Lent Dance: A Turning Back, A Turning Toward << Previous  Next >>

Published in Announcements on Feb 17, 2010
Guest author: Pegge Bernecker

Wednesday, 17 February, marks Ash Wednesday, when the Season of Lent begins for Christians. What makes Ash Wednesday and Lent significant, year after year?

A Christian Response
I engage in daily prayer and meditation. Over dozens of years, a variety of spiritual practices have, at one time or another, given life, been shed, and occasionally re-embraced. A consistent thread is to make deliberate time periods for intentional reflection and turning toward God. Why is this important? In this time of my life I want to be a whole person, delightfully alive, and hallowed into radical authenticity and vivid presence. I know that God unabashedly loves me—and everyone who I desire to serve with mutuality, friendship, and compassionate care. I want to participate as fully as I can in God's ongoing love affair with humanity and all of the cosmos.

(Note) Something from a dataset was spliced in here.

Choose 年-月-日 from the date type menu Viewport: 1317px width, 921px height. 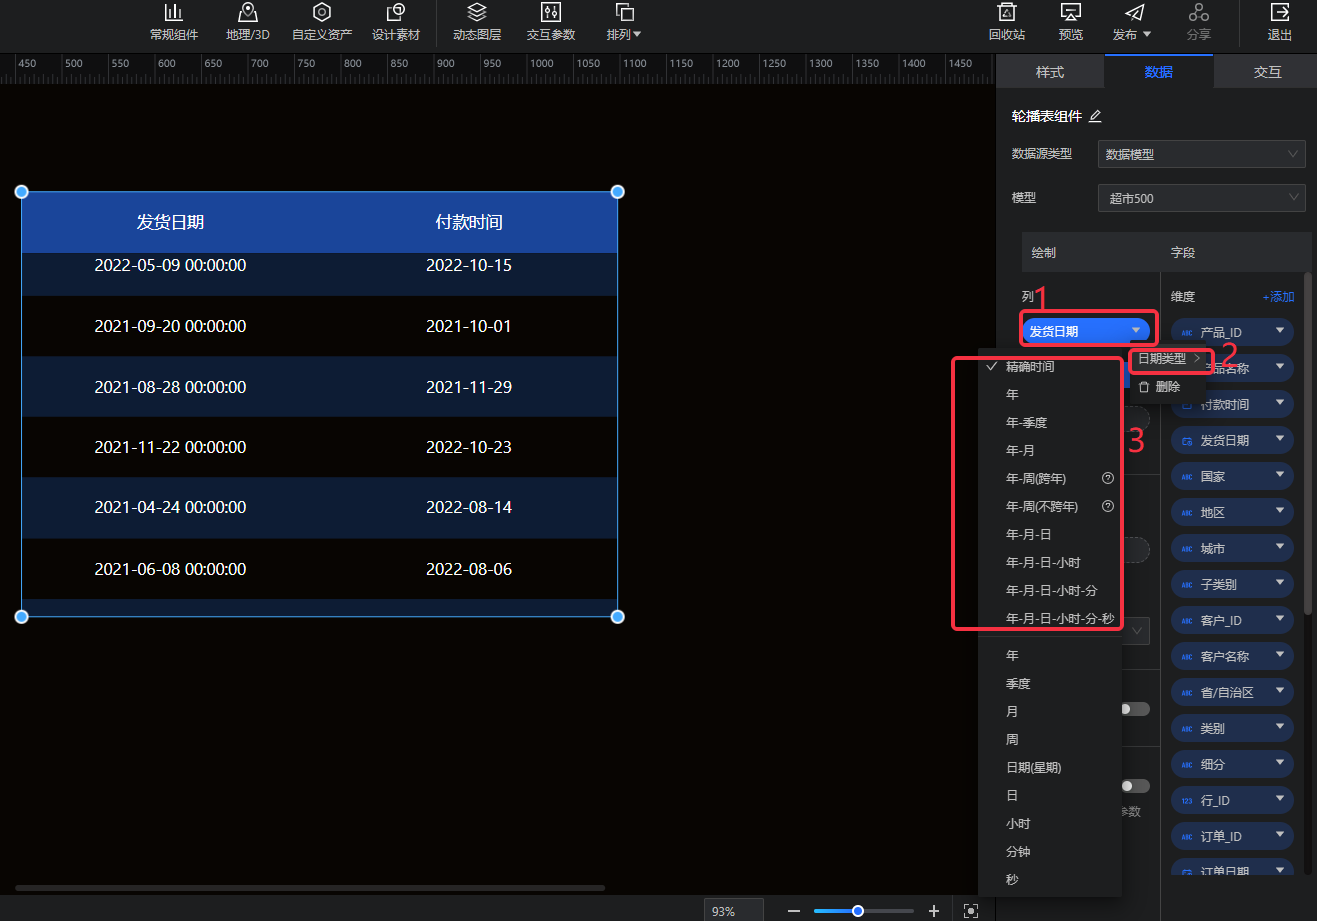(x=1029, y=535)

Spirituality is not a separate part of who I am every day—it is embodied and experienced through my senses and life particulars. I welcome the defined time period of Lent to turn to God with my whole self. This turning is ultimately toward the world.


An Olympic Story
Tonight I watched Olympic figure skating, pondered Lent, and allowed the Hebrew Scripture, “Return to me with your whole heart” (Jl 2:12) to glide within me. I looked at ice dancers become grace in motion—turning, spinning, twirling, arching, moving towards, away, tucking and reaching. I visually experienced the spiritual journey. Surely it encompasses all these moves. We are not meant to be spectators in life! We are invited to engage, participate, train, fall, glide, spin, embrace, and turn towards one another and God. Music dances through our soul, as rhythm glides into expression in our body and daily life.

Spiritual Guidance
Ash Wednesday and Lent invite a fresh turning—or return—to God’s embrace. As much as each of us is on a solitary journey, it is also communal. Meeting with a spiritual director can encourage genuine seeking and conversion. During spiritual direction we are accompanied in our turning to God with our whole heart, broken heart, or dancing heart.

Will you join me in turning toward spiritual practice, a daily discipline, and a radical acceptance of wholeness and connection with all of creation? Lent can spring the frozen places in our heart and actions, thaw our resistance to compassionate love, and grow our sacred dance with the Beloved.  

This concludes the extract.